You’re not worried about what the mess looks like right now, as you have survival as your first priority. You know there will be plenty of time later to come back and pick up the mess.

You hope so anyway. But what happens if you come back, and instead of having time to clean up, you now have to deal with a tornado, or a fire, or a family crisis?

The books might just get pushed to the side somewhere, maybe even preventing you from getting easily to the kitchen, bathroom, or bedroom.

Our bodies work very much along the same sorts of principles. Systemically we deal with problems in order of priority, stacking things on top of each other without necessarily having fixed the last thing.

Basically, we adapt to the problem at hand in order to remain functional and survive against the onslaught of stresses that each of us encounters every day. True healing is something else entirely.

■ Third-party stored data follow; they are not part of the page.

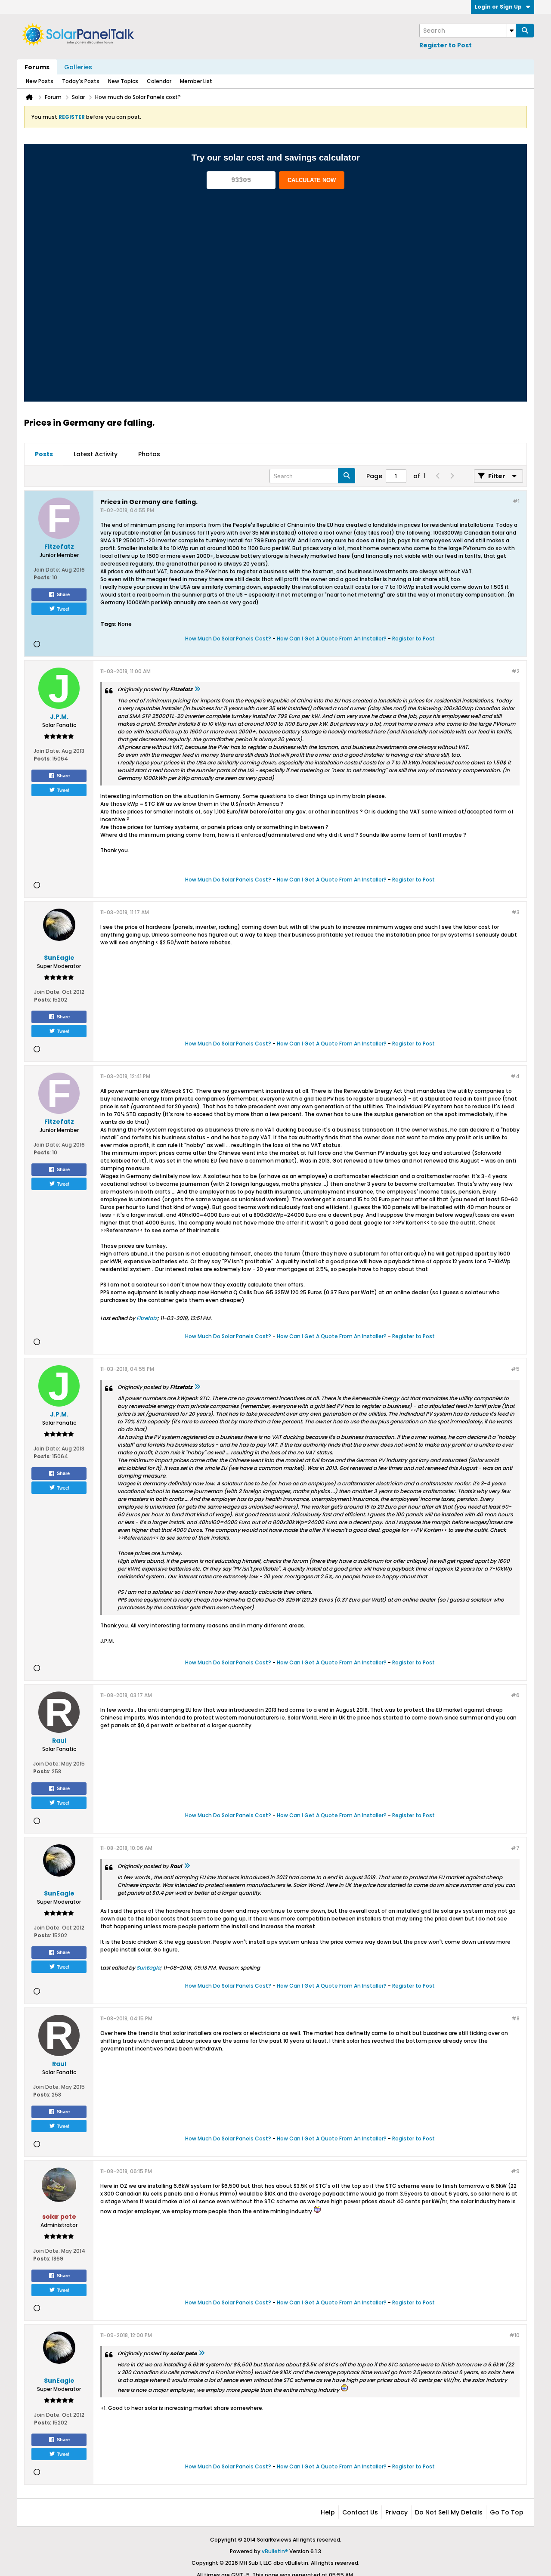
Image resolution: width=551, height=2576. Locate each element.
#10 (514, 2335)
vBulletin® (275, 2551)
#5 (515, 1369)
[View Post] (197, 689)
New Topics (123, 81)
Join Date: (47, 569)
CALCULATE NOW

Healing, like an orderly cleaning of our traumatized house above, requires time and energy. If that time or energy is concentrated on something else, problems will pile up, and it will require additional, focused energy to neatly clear out the adaptational mess that has developed.

My time as a doctor is spent helping people find their way out of the maze, frequently addressing issues that people might have thought they had completely dealt with ages ago.

What they didn’t realize is that they simply adapted to whatever problem they had, without really healing from it.

Jane never really healed from her twisted ankle. The pain stopped, yes. But she never addressed the altered gait or lack of muscular support that she had from the original trauma.

Each adaptation we layer on top of a problem requires energy. Having to walk over or around the pile of books that used to be on the bookcase takes more energy than simply walking the straight path that used to exist before things fell over.

Every additional adaptation that gets added on requires more energy, until it becomes all we can do just to navigate our little mess of a house.

The effort it takes to clean up the mess (or “heal” from the problem) will take an additional, one-time expenditure of energy. But over the long haul the energy saved in having a clear path will be far greater.

Knowing this along the way can save lots of time, energy, and discomfort. Just like addressing small messes along the way is a lot easier than a complete house cleaning, getting aches, pains, or injuries you might experience evaluated before they become unmanageable will keep your physical, mental, and emotional house in order.